Momentum operator on positon/momentum representation

[dyn]

Hi. I have come across the following step in a derivation of the harmonic oscillator groundstate wavefunction using ladder operators

∫ <x | p | p><p | o > dp = ∫ p<x | p><p | o > dp = -iħ d/dx ∫ <x | p><p | 0>dp

I am confused about how the -iħ d/dx arises. I thought the p produced when the p operator acts on |p> is an eigenvalue not an operator ? And it also seems as though the equation is in the momentum representation not the position one and -iħ d/dx is the momentum operator in the position representation ?
Thanks

 

[blue_leaf77]

how the -iħ d/dx arises.

$p \langle x|p \rangle = \hbar k e^{ikx} = -i\hbar \partial_x e^{ikx} = -i\hbar \partial_x \langle x|p \rangle$.

it also seems as though the equation is in the momentum representation not the position one and -iħ d/dx is the momentum operator in the position representation ?

It's in position representation because you project the state onto a position basis $\langle x|$.

 

[dyn]

Thanks for your reply but I'm still confused. I understand how to get to the p <x |p > but what is the p ? An eigenvalue or an operator ?

 

[blue_leaf77]

An eigenvalue or an operator ?

Yes, an eigenvalue and hence not an operator.

 

[dyn]

Thanks again. So how does the eigenvalue p become the momentum operator on position space ?

 

[blue_leaf77]

Thanks again. So how does the eigenvalue p become the momentum operator on position space ?

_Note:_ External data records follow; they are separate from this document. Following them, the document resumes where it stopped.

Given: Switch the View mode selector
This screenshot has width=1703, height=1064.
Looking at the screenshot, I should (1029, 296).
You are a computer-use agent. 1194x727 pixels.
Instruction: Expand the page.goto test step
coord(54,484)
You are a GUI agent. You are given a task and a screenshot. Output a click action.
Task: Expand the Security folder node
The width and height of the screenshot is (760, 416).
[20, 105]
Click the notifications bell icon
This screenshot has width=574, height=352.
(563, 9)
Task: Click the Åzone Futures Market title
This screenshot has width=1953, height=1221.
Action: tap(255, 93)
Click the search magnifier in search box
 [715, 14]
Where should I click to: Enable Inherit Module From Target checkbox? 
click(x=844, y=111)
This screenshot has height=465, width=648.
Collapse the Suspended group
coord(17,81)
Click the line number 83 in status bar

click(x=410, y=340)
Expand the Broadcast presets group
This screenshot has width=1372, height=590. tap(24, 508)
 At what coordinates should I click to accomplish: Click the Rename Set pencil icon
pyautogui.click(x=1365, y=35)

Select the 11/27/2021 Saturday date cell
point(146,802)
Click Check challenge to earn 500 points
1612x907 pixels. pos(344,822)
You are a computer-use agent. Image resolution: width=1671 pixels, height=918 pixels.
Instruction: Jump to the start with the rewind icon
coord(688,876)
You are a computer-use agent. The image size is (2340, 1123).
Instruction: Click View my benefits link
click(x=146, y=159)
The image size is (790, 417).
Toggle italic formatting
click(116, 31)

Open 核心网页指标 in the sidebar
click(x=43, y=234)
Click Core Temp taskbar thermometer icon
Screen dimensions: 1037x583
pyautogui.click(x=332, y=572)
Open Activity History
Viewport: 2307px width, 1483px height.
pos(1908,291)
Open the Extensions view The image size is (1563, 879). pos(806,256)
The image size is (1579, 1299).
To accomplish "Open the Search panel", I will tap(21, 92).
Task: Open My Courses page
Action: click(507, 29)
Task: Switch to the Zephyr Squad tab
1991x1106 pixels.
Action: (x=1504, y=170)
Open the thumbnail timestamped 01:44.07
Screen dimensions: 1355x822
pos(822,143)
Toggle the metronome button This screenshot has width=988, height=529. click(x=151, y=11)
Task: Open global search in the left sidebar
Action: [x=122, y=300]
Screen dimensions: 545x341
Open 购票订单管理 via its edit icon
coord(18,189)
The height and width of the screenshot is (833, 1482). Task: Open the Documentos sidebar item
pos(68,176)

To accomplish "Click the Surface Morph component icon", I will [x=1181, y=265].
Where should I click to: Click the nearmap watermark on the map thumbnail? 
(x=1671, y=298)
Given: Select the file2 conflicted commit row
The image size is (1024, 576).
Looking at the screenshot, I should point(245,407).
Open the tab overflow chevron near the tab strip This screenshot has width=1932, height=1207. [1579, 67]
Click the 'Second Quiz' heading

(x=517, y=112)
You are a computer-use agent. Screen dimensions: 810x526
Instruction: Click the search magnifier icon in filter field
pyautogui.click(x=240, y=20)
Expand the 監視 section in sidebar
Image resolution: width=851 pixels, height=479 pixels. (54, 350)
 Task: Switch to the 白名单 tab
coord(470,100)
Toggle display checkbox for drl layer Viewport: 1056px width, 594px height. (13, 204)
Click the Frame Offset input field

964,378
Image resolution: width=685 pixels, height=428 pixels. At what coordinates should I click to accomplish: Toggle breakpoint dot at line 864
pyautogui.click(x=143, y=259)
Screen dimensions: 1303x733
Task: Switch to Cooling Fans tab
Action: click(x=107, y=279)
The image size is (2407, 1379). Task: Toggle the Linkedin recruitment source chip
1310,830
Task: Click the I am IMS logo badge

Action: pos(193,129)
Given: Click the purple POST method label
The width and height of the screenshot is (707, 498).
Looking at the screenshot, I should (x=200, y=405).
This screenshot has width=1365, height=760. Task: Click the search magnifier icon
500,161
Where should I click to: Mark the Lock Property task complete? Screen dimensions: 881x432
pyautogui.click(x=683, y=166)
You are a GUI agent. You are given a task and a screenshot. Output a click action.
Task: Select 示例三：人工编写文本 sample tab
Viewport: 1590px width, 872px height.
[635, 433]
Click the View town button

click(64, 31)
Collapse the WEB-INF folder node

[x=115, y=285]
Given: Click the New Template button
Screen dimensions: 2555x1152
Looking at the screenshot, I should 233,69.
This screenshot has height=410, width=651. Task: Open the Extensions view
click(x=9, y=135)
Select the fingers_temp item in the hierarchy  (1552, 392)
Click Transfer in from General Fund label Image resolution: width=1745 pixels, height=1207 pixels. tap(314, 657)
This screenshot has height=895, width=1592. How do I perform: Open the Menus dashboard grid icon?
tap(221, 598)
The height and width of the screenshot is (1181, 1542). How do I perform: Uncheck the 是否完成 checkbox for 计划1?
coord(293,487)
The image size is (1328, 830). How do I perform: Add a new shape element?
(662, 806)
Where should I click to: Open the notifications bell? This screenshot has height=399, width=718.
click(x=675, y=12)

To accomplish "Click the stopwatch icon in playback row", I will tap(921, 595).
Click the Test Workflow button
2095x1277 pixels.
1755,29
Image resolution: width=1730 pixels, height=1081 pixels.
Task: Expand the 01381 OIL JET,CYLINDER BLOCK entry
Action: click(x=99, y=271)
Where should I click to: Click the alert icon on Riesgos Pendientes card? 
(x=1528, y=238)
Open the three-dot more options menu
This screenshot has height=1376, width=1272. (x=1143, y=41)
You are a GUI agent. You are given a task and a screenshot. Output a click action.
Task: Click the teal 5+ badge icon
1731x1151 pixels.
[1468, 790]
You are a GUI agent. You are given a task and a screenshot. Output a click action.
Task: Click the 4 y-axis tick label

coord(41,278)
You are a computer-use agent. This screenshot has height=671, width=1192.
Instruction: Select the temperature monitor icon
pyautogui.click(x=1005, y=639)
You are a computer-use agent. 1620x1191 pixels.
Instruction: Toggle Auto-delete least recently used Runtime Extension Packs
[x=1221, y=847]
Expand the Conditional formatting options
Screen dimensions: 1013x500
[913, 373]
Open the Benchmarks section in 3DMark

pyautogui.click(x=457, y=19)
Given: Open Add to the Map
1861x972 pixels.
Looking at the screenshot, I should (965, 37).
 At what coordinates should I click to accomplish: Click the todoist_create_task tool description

That's what I wrote in post #2.

 

[dyn]

Thanks. I thought ħk is the momentum eigenvalue for a free particle and e^ikx is the momentum eigenfunction for a free particle ? Why do these still apply to a harmonic oscillator ?

 

[blue_leaf77]

ħk is the momentum eigenvalue for a free particle and eikx is the momentum eigenfunction for a free particle ?

Yes.

Why do these still apply to a harmonic oscillator ?

As the poster, you should be the one who knows in which occasion the author of the resource from which you found that equation did this derivation. I can only guess that probably he only wants to show that acting a momentum operator to a ground state of harmonic oscillator (basically can also be to any state) and then projecting the resulting state onto position basis translates into a calculus operation, namely the first derivative of the ground state wavefunction in position basis.

 

[dyn]

I found the equation in some notes deriving the ground state wavefunction of the harmonic oscillator using ladder operators. I can see how the maths works but I don't understand why free particle momentum eigenvalues and eigenfunctions can be applied to a harmonic oscillator.

 

[blue_leaf77]

I don't understand why free particle momentum eigenvalues and eigenfunctions can be applied to a harmonic oscillator.

The equation you found is just a mathematical manipulation to show that
$$
\langle x |\hat{p}| 0\rangle = -i\hbar \frac{\partial}{\partial x} \langle x | 0\rangle
$$
and in doing so it turns out that you end up using the wavefunction for a free particle. Anyway, a wavefunction written in position or momentum basis can never get away completely from the free particle wavefunction. If you remember, in shifting from momentum to position space or vice versa, you have to Fourier transform the wavefunction and the complex exponential function of the form $\exp(ikx)$ is inherent in the Fourier transform formulas.